Within Christendom there is a wide variety of teaching on prayer. Anyone who has studies this subject from the pages of the New Testament will not be surprised by this. As we progress through the Scripture we find different teaching on prayer, and we find different promises associated with prayer. Indeed, at times we find no promises associated with prayer!
In the Gospels, and in the letters written to the Jewish Christians of the Acts period (Hebrews, James, 1 & 2 Peter, 1, 2 & 3 John, Jude and Revelation), we find a definiteness associated with prayer. We find promises and we find the world "will" associated with prayer. If we base our prayer expectation upon such passages as these, not only may we be disappointed, we can become judgmental - of ourselves and of others. We begin to think that out prayers are not answered because we don't seek His kingdom first (Matthew 6:33), or because the people praying are not right with God (James 5:26). We may be wiser based our prayer expectations of those apart of Scripture written for Gentiles living in this age of grace.

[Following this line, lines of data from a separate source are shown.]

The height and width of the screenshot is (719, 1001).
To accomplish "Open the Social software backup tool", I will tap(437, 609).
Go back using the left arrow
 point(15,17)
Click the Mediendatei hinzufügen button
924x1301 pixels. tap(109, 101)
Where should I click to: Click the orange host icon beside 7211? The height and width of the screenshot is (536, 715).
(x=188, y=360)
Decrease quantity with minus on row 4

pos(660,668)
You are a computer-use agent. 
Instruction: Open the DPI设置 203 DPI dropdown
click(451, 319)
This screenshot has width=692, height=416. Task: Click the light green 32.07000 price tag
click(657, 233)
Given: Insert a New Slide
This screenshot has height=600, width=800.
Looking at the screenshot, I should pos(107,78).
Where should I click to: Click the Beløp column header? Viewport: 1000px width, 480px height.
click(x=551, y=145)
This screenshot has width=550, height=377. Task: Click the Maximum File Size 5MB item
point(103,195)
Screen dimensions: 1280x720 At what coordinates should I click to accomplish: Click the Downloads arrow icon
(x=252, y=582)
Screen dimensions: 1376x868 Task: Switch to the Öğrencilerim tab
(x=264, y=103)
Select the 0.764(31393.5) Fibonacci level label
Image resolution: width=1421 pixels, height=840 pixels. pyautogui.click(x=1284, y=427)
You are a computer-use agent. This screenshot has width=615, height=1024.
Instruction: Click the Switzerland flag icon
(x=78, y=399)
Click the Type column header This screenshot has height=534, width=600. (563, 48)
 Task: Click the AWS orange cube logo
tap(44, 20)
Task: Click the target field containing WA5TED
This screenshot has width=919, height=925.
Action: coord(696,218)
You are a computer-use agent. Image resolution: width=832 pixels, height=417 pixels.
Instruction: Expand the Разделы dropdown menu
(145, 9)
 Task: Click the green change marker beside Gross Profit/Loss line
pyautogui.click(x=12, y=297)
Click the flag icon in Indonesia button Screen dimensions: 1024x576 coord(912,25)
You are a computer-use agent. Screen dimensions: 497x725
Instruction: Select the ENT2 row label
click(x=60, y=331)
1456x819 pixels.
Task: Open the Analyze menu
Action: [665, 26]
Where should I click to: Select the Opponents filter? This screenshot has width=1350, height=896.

That is what this booklet seeks to do, and it does so by a series of question and answered based upon the last seven letters of Paul; Ephesians, Colossians, Philemon, Philippians, Titus 1 & 2 Timothy. These were the letters Paul wrote after Acts 28:25-28, after the nation of Israel had lost its central position in God's plan, and after God had turned to the Gentiles, independently of Israel. In these letters we have essential teaching on prayer for this age of grace in which we live.